Instructions to follow:
Copy the lines of the material from its first line through the line containing "Image resolution: width=640", inclusive, exactly as they appear.

[Data items]

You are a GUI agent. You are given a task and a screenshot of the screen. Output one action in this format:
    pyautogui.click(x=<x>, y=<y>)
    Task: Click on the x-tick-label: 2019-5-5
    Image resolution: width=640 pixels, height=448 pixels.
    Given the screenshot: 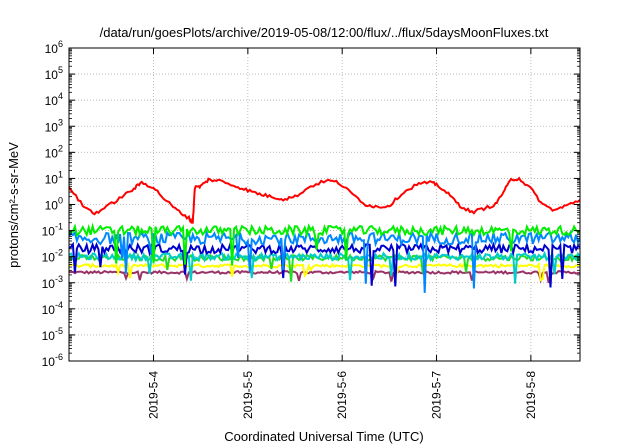 What is the action you would take?
    pyautogui.click(x=248, y=395)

The completed task:
You are a GUI agent. You are given a task and a screenshot of the screen. Output one action in this format:
    pyautogui.click(x=<x>, y=<y>)
    Task: Click on the x-tick-label: 2019-5-5
    Image resolution: width=640 pixels, height=448 pixels.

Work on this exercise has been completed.